Here's something perfect for a “pantry supper”, the kind you make quickly from ingredients on your shelf when you’ve come home from a long day trip and have little fresh food in the kitchen and not enough energy to go shopping. Here in Canada tinned salmon is very inexpensive and of excellent quality. When we lived in Washington, DC it cost more and tended to be of an inferior type. Not sure why.
Salmon Cakes
213g tin of salmon,
drained, then flaked and the bones crushed with the tines of a fork
¼ c cornmeal (or
unbleached flour, if that is all you have)
1 egg
1 tbsp olive oil
optional add-ins: 1
tbsp chopped onion and/or 1 tbsp chopped green pepper
Mix the flaked salmon with
the cornmeal, then add the egg. Mix well, then form 2 patties with your hands.
Heat the oil over medium heat, then add the patties and sauté for 5-7
minutes each side until golden and crispy.
Thanks to everyone who purchased "Wakefield Redux" in conjunction with Elann's sale of Sierra Aran yarn packs, my January pattern sales are through the roof! Hope you enjoy making and wearing the cardigan and, of course, if you have any problems, questions, or suggestions, don't hesitate to contact me through Ravelry. I've been living in my version this winter; it's my current fave.
Finally, here's what I do with my leftovers--the yarn leftovers, not the edible ones.

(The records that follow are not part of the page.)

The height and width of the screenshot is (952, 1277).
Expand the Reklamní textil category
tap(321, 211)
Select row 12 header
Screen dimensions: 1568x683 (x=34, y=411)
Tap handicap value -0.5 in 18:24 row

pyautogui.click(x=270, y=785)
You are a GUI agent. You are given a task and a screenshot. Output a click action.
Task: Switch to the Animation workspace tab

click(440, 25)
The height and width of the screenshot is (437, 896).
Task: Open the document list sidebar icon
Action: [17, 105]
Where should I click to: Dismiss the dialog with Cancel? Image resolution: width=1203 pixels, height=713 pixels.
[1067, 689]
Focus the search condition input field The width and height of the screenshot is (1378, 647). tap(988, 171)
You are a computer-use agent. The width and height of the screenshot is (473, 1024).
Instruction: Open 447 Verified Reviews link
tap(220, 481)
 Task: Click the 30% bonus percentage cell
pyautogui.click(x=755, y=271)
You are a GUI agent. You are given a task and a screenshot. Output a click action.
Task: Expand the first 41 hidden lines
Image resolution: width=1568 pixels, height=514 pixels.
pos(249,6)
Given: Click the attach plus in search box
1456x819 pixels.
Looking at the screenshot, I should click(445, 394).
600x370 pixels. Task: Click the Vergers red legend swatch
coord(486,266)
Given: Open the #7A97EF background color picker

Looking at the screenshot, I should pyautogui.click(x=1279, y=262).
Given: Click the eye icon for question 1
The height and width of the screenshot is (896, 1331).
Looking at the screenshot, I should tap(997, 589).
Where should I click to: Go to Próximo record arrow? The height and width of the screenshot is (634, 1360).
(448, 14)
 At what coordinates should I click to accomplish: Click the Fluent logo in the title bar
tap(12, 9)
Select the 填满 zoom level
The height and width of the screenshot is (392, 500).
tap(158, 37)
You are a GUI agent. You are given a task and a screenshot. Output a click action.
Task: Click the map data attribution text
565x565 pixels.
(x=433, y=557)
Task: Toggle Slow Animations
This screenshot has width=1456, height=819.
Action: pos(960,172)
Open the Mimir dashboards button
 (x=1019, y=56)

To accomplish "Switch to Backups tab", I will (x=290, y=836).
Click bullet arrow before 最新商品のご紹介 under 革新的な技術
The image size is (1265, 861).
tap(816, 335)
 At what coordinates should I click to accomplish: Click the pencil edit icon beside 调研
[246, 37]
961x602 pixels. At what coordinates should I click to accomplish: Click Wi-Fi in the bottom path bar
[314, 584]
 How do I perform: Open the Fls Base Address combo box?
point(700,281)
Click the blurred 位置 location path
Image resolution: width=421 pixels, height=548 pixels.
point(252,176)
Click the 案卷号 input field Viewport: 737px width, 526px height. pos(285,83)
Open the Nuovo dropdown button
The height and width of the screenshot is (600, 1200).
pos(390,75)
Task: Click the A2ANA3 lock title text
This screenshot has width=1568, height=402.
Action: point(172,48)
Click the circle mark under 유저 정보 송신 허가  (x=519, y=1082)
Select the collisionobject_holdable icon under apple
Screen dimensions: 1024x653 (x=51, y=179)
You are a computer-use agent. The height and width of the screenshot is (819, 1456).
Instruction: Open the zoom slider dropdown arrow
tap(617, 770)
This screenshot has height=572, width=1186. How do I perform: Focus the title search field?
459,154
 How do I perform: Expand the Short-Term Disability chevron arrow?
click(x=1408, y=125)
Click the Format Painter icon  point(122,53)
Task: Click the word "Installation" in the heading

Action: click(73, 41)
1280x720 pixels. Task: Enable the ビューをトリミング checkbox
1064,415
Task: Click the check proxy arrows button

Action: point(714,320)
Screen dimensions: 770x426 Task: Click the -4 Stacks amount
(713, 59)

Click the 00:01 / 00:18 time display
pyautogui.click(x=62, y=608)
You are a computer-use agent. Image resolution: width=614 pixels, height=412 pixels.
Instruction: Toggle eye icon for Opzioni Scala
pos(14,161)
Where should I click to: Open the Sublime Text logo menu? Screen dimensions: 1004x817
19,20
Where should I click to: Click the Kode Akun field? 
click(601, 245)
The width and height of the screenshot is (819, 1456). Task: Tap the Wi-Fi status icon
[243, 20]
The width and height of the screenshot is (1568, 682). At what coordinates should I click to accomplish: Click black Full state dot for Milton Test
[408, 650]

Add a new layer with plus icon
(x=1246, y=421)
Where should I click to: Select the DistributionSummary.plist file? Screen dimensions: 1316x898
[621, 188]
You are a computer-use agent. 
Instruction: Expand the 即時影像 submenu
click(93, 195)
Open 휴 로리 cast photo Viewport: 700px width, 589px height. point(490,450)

These are the leftover yarn bits from projects I've knitted in the last 3 years. They're in a large ziplock bag, which I sat on to squish out the air preparatory to packing for the move. It's a good idea to keep these hanging around, even if they do take up stash space, because inevitably something will require a little repair due to a moth hole, a torn snag, a worn elbow--you get the picture. Perhaps some day they're morph into a little afghan after their usefulness has passed.